Now, push your model to the Hugging Face Hub. This is where the magic happens—the Hub acts as both a registry and a distribution channel.

from huggingface_hub import HfApi

api = HfApi()
api.create_repo(repo_id="your-username/my-sentiment-model", exist_ok=True)
api.upload_folder(
    folder_path="./my-sentiment-model",
    repo_id="your-username/my-sentiment-model",
    repo_type="model"
)

Common Pitfall: If you get a 401 error, you haven't logged in. Run huggingface-cli login and paste your access token from huggingface.co/settings/tokens.

Screenshot: Uploading model files via Python API

Step 3: Create a Model Card (Optional but Recommended)

A good model card helps others (and your future self) understand what the model does. I always include:

Model description
Intended use cases
Training data summary
Evaluation metrics

You can create this directly on the Hub UI or programmatically:

from huggingface_hub import ModelCard

card = ModelCard.from_template(
    card_data={
        "license": "mit",
        "language": "en",
        "tags": ["sentiment-analysis", "distilbert"]
    },
    template_path="path/to/custom_template.md"  # Optional
)
card.push_to_hub("your-username/my-sentiment-model")

Step 4: Deploy with Inference Endpoints

This is where deployment gets production-ready. Inference Endpoints auto-scale and handle load balancing. Here's how I set one up:

Go to huggingface.co/inference-endpoints
Click "New endpoint"
Select your model (your-username/my-sentiment-model)
Choose instance type (I start with cpu.small for testing)
Set scaling limits (min: 0, max: 2 for cost efficiency)

Screenshot: Inference Endpoint configuration page

Pro Tip: Use the accelerator field in the API to request GPU instances. For example, gpu.t4.small is great for real-time inference with transformer models.

Once created, you'll get an endpoint URL like https://api-inference.huggingface.co/models/your-username/my-sentiment-model. Test it with:

import requests

API_URL = "https://api-inference.huggingface.co/models/your-username/my-sentiment-model"
headers = {"Authorization": "Bearer YOUR_HF_TOKEN"}

response = requests.post(API_URL, headers=headers, json={"inputs": "I love this product!"})
print(response.json())
# Output: [{'label': 'POSITIVE', 'score': 0.9998}]
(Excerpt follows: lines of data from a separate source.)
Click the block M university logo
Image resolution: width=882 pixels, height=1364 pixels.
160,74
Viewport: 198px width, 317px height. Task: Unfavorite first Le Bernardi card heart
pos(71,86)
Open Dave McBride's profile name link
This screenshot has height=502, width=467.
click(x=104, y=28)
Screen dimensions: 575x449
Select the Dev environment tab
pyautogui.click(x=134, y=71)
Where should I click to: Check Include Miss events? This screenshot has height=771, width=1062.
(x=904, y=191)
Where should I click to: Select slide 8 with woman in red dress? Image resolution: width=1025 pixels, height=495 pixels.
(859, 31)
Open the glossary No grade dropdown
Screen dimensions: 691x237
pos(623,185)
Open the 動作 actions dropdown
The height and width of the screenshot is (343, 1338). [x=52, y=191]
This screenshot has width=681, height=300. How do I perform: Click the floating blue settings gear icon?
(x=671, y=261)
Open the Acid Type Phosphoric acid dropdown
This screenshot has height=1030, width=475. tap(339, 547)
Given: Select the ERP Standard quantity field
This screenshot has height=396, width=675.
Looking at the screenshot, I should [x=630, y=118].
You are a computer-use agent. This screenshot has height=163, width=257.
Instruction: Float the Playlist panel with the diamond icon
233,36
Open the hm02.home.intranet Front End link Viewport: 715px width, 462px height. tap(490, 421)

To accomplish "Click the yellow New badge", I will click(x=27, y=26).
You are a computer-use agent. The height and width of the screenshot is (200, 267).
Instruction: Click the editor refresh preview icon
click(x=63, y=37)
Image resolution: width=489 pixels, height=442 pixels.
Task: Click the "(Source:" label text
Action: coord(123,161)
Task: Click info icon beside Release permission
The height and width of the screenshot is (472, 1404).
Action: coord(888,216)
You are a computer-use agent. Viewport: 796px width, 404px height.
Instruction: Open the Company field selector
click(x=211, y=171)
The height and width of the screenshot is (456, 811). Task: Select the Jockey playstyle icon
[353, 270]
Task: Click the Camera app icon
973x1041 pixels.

Step 5: Optimize for Production

After initial deployment, I always optimize. Here are my go-to strategies:

5.1 Enable Batching

In the endpoint settings, set max_batch_size to 8 or 16. This dramatically improves throughput for concurrent requests.

5.2 Use ONNX Runtime

Convert your model to ONNX for 2-3x faster inference:

from optimum.onnxruntime import ORTModelForSequenceClassification

model = ORTModelForSequenceClassification.from_pretrained("your-username/my-sentiment-model", export=True)
model.save_pretrained("./onnx-model")
# Upload the ONNX version

5.3 Set Up Caching

For models with deterministic outputs (like classification), enable response caching in the endpoint settings. This reduces latency for repeated queries by 80%.

Step 6: Monitor and Scale

Hugging Face provides built-in monitoring. I always check these metrics:

P99 latency: Should be under 500ms for real-time apps
Error rate: Keep below 1%
CPU/GPU utilization: Scale up if consistently above 80%

Screenshot: Monitoring dashboard showing latency and error rates

Common Pitfall: Don't set min_replicas too high. I once left it at 5 and got a $200 bill for a weekend of idle endpoints. Start with 0 and let auto-scaling handle traffic.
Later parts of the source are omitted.